Neglected Risks: The Disturbing Reality of Children's Images in Datasets and the Urgent Call for Accountability
Journal:
arXiv
Published Date:
Apr 20, 2025
Abstract
Including children's images in datasets has raised ethical concerns,
particularly regarding privacy, consent, data protection, and accountability.
These datasets, often built by scraping publicly available images from the
Internet, can expose children to risks such as exploitation, profiling, and
tracking. Despite the growing recognition of these issues, approaches for
addressing them remain limited. We explore the ethical implications of using
children's images in AI datasets and propose a pipeline to detect and remove
such images. As a use case, we built the pipeline on a Vision-Language Model
under the Visual Question Answering task and tested it on the #PraCegoVer
dataset. We also evaluate the pipeline on a subset of 100,000 images from the
Open Images V7 dataset to assess its effectiveness in detecting and removing
images of children. The pipeline serves as a baseline for future research,
providing a starting point for more comprehensive tools and methodologies.

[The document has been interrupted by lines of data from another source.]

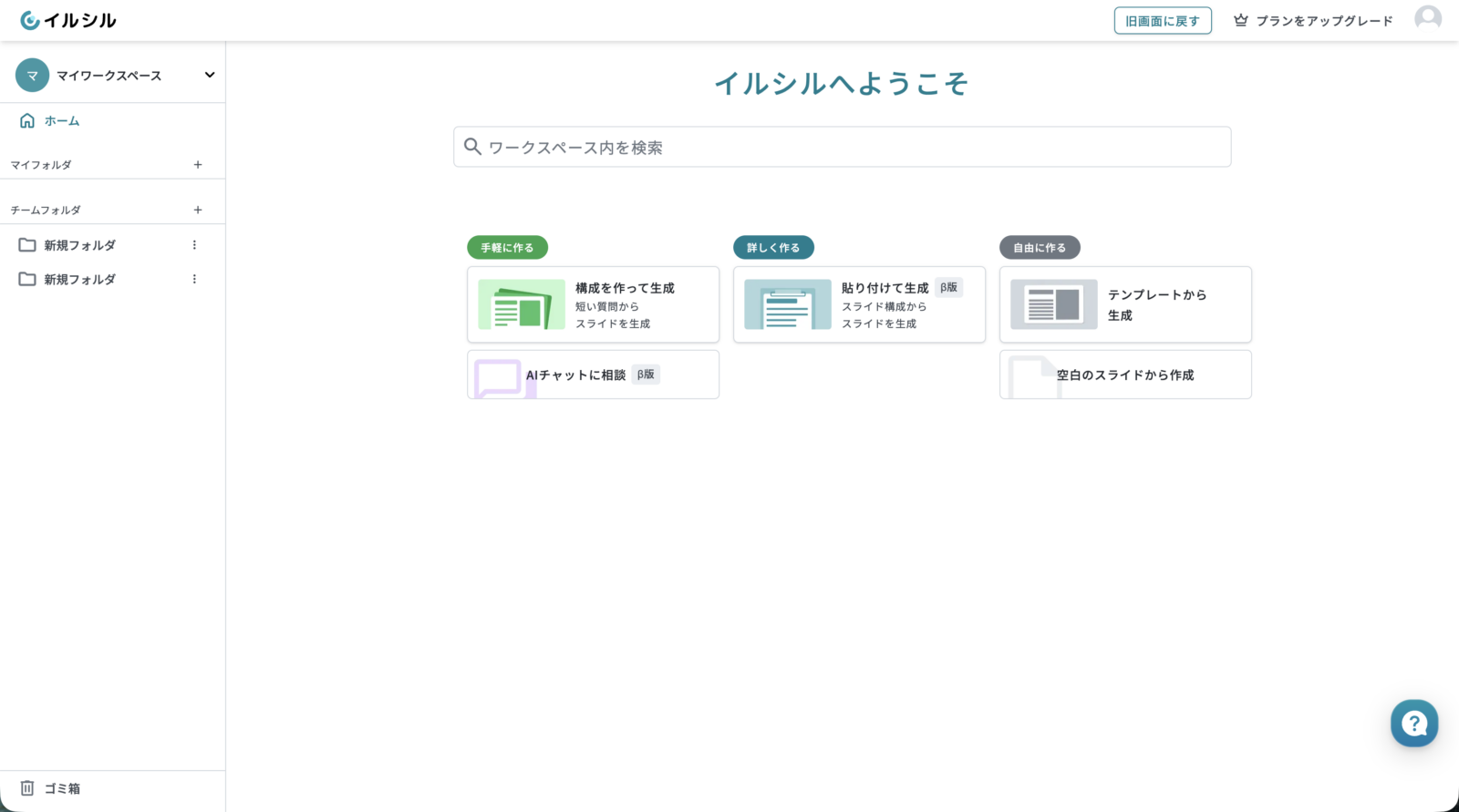Open ゴミ箱 trash in the sidebar
This screenshot has height=812, width=1459.
tap(61, 788)
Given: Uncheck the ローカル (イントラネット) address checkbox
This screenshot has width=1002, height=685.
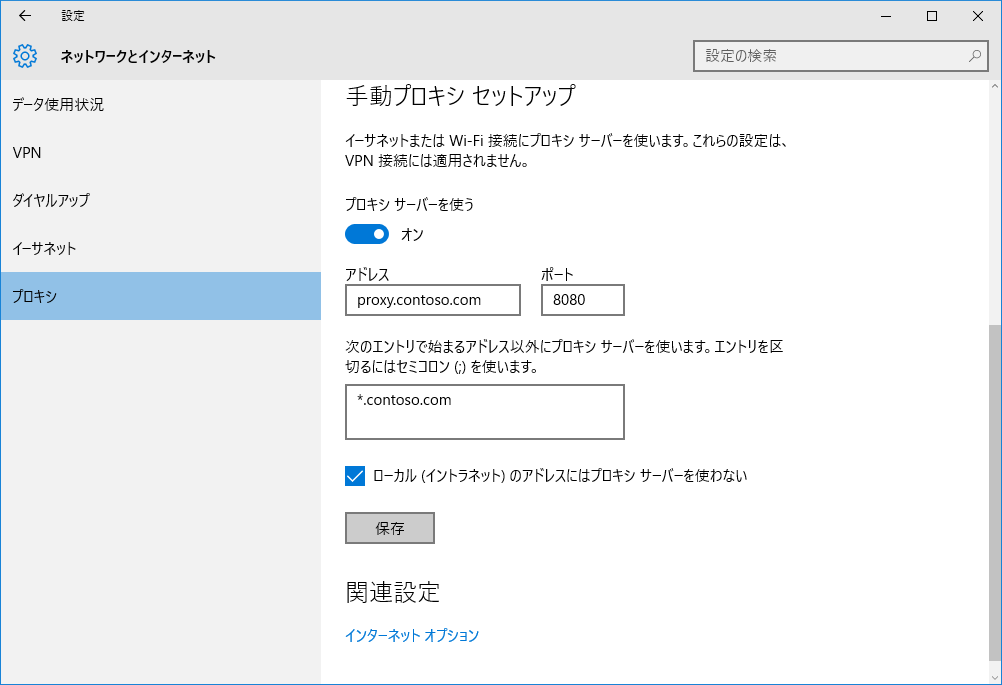Looking at the screenshot, I should 355,476.
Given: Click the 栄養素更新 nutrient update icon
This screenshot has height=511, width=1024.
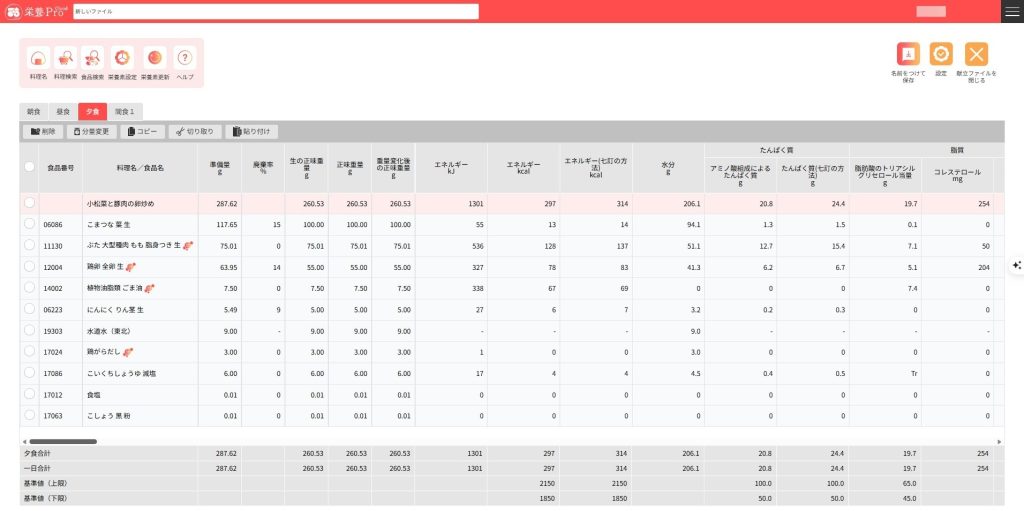Looking at the screenshot, I should tap(155, 62).
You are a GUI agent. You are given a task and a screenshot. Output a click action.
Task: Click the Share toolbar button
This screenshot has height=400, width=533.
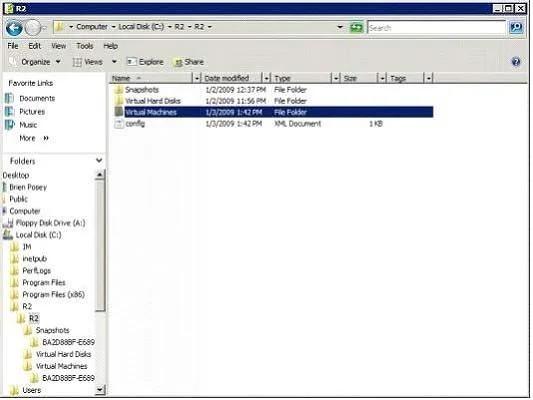pos(189,62)

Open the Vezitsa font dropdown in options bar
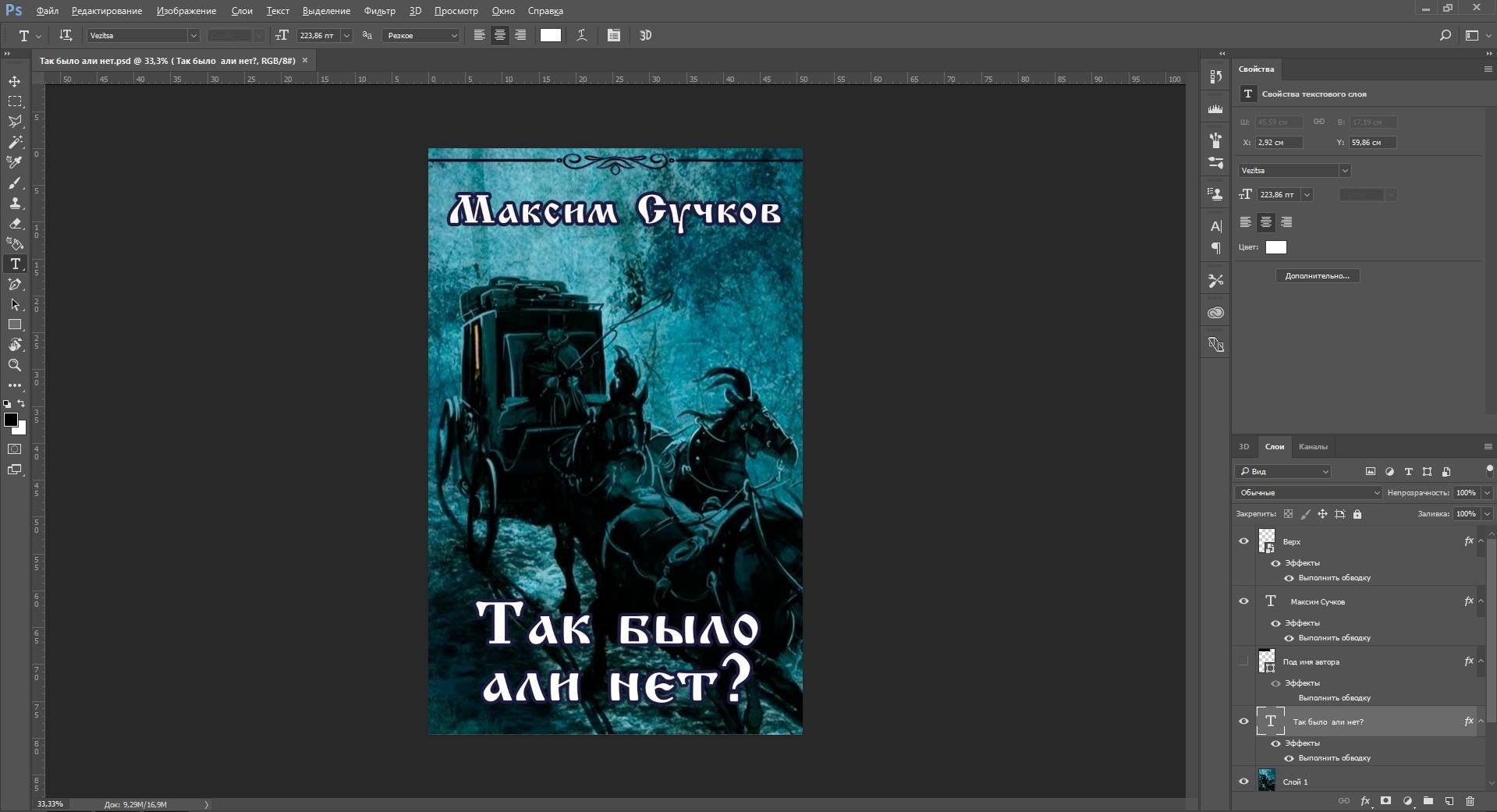pyautogui.click(x=193, y=36)
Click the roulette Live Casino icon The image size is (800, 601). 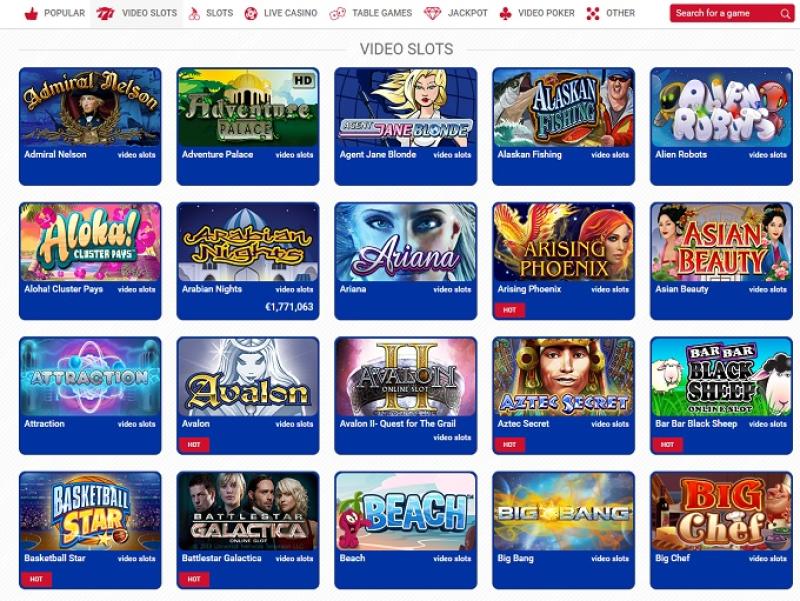[251, 14]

While we leverage existing models trained on potentially problematic data, our
goal is to expose and address this issue. We do not advocate for training or
deploying such models, but instead call for urgent community reflection and
action to protect children's rights. Ultimately, we aim to encourage the
research community to exercise - more than an additional - care in creating new
datasets and to inspire the development of tools to protect the fundamental
rights of vulnerable groups, particularly children.